I am currently developing an android application using phonegap. I have an html5 canvas that I am drawing and animating objects on. It works great on android 2.3, but on android 4+ it is not redrawing the canvas. I tried using both kinetic.js and easel.js/tween.js for my animations and the problem with not clearing the canvas occurred for both of these libraries. I experienced some success showing and hiding a div over the canvas but it does not work all the time. I can only assume that this is an android 4+ specific bug or some type of feature to enhance the html5 canvas performance.
Does anyone know if there is some setting I can change or method I can call in android 4 or javascript which would allow me to force the redraw of my html5 canvas during animations?
It should also be noted that the animations seem to work with easel.js/tween.js in the 4.1 google api emulator (the canvas clears and redraws), but not on phones running 4.1.1.

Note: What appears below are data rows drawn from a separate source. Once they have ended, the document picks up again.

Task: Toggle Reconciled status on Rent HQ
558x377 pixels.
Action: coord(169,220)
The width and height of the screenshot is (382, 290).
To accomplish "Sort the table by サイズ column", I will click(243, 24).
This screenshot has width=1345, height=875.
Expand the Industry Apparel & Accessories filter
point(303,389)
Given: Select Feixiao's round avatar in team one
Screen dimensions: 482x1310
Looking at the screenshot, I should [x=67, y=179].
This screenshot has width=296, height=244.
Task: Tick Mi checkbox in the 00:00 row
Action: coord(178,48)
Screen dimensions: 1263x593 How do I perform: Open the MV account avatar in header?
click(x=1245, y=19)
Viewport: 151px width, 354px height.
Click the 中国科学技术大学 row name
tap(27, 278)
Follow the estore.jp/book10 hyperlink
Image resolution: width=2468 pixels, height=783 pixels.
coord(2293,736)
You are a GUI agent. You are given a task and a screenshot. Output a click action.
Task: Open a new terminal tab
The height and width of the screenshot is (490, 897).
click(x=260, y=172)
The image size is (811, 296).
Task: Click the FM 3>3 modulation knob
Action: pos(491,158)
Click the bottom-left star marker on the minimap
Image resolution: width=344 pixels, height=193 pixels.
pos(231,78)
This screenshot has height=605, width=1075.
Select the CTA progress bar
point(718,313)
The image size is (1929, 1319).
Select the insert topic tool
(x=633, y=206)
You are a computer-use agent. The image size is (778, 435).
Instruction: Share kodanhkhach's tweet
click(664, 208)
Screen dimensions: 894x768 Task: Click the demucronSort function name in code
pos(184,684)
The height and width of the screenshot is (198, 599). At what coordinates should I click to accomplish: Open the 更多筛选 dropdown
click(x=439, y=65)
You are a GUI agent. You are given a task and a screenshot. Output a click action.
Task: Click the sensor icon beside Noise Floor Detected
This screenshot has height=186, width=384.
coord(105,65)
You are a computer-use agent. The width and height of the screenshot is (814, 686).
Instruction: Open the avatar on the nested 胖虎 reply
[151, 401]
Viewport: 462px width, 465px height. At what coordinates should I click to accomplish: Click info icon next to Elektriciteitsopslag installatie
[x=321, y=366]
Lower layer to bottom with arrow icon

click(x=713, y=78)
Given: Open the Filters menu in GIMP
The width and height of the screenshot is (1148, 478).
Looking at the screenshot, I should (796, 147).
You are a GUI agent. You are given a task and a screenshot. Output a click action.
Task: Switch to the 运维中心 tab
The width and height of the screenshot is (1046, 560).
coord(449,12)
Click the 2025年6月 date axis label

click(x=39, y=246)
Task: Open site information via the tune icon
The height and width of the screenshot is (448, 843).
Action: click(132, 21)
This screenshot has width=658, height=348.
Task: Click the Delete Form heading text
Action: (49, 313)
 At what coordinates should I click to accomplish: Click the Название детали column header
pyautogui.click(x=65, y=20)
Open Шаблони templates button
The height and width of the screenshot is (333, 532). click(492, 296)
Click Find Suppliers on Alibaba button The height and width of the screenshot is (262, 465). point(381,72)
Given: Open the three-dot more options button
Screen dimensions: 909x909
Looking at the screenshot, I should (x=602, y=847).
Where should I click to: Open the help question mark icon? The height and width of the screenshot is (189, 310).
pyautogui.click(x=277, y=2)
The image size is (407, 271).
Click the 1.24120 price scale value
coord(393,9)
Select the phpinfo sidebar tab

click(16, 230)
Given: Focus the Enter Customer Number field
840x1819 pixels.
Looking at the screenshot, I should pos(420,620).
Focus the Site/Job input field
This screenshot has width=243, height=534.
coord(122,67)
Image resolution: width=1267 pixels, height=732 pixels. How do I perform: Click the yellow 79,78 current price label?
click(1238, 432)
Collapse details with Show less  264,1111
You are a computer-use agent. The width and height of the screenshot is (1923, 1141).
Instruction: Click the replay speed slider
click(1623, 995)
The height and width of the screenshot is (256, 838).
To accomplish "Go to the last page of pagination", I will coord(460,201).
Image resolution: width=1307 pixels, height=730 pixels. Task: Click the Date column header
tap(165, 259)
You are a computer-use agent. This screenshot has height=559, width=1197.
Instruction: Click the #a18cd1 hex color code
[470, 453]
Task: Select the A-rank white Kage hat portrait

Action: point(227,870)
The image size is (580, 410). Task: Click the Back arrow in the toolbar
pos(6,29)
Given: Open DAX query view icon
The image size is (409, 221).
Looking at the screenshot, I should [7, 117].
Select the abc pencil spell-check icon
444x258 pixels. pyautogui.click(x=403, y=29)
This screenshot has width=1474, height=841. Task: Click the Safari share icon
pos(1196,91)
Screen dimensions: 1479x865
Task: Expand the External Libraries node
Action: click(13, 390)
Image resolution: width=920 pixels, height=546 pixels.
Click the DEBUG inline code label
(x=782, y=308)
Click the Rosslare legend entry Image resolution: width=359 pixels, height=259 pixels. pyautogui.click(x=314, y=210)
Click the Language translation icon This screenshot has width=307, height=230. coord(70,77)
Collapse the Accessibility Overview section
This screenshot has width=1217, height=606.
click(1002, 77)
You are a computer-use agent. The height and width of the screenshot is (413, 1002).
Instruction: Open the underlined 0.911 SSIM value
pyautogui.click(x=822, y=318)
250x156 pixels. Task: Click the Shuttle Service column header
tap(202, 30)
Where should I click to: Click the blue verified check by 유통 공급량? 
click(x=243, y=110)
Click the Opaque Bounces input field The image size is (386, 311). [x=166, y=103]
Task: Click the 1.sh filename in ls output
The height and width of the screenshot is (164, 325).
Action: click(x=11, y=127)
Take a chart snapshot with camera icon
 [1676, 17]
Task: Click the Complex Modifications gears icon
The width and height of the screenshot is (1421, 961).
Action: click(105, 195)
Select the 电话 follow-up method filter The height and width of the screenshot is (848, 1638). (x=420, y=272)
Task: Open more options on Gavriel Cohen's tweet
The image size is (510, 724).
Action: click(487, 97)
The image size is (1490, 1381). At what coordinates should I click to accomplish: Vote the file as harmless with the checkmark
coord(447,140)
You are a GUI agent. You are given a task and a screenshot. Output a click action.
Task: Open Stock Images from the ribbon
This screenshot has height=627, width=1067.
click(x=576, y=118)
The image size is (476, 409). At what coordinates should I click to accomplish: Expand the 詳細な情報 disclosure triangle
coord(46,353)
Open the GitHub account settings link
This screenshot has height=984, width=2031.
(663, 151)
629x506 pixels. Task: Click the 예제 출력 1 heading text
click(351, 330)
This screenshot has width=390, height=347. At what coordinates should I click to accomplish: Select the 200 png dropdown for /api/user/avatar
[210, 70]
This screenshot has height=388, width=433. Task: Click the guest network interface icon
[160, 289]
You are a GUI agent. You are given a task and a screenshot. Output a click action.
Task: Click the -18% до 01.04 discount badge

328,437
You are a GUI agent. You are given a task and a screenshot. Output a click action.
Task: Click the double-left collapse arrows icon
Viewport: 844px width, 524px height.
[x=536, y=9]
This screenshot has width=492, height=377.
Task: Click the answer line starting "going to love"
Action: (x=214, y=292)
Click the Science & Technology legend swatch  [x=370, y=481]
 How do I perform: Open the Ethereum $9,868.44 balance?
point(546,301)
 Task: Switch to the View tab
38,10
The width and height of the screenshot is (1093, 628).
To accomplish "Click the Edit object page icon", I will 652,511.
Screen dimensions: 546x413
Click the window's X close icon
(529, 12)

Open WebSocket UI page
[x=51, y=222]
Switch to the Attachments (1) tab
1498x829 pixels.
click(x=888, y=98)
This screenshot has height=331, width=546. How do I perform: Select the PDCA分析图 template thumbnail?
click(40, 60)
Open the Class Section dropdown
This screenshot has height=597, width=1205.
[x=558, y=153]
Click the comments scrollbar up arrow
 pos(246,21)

I've done some further research into what is happening. Essentially it appears that the shape at the very beginning of an animation is leaving an artifact, which clearRect does not clear. I have a big circle that i am shrinking to a small circle. The animation still happens but the big circle is not affected by calling clearRect on the canvas.
I don't have a fix for the root problem either, but I've come up with another imperfect workaround that doesn't add a delay to your code. Draw a a dummy object to the canvas first. Then draw your animation objects (or draggable objects. Since it happens on drag as well). It seems that the first object drawn is persistent (that is, can't be properly cleared). With KineticJs, I do the following... 1.) create the stage, 2.) draw an object (like a rectangle the size of the stage as a background. Note that the object can't be transparent), 3.) add the layer to the stage, and 4.) run layer.draw().
After that I can draw anything to the canvas and it behaves normally in Android. (see example below. Without the background the object is dubplicated on first drag. To test it, just set the opacity of the background to 0).
One caution: In my experience so far, this is happening to the first object in any given layer. So I have to tweak each layer in the stage. Depending on your application it might or might not be better than adding timing delays to the code.
This seems to be an Android bug starting with Android 4.1.x It does not occur in 4.0.x. And it has not been fixed in the recent upgrade to 4.1.2 sent out this week. Similar problems have been tied to the setting of the overflow-x property in CSS (see http://code.google.com/p/android/issues/detail?can=2&start=0&num=100&q=&colspec=ID%20Type%20Status%20Owner%20Summary%20Stars&groupby=&sort=&id=35474).
<script>
window.onload = function() {
var stage = new Kinetic.Stage({
container: "container",
width: 578,
height: 200
});
var boxLayer = new Kinetic.Layer();
stage.add(boxLayer);
var background = new Kinetic.Rect({
x: rectX,
y: rectY,
width: 578,
height: 200,
fill: "white",
stroke: "white",
strokeWidth: 4,
draggable: false
});
boxLayer.add(background)
boxLayer.draw();
var rectX = stage.getWidth() / 2 - 50;
var rectY = stage.getHeight() / 2 - 25;
var box = new Kinetic.Rect({
x: rectX,
y: rectY,
width: 100,
height: 50,
fill: "#00D2FF",
stroke: "black",
strokeWidth: 4,
draggable: true,
opacity: 1.0
});
boxLayer.add(box);
boxLayer.draw();
};
</script>
I ran into the same problem on Android 4.1.1 today, only that my issue was even more pesky. I tried the setTimeout
and "draw dummy object" workarounds suggested in other answers but the problem still persists. After more trials and errors I found that if I draw the dummy object for the first several frames (first two frames was sufficient for me), the canvas can be successfully cleared afterwards.
Another related issue is that if I show a popover on top of the canvas, then dismiss it, the canvas clearing bug will happen again. And this time drawing the dummy objects for a few frames doesn't work any more, and what works for me is to resize the canvas first, then draw the dummy objects for a few frames.
Obviously these are ugly workarounds but may be useful to others who experience the same issue.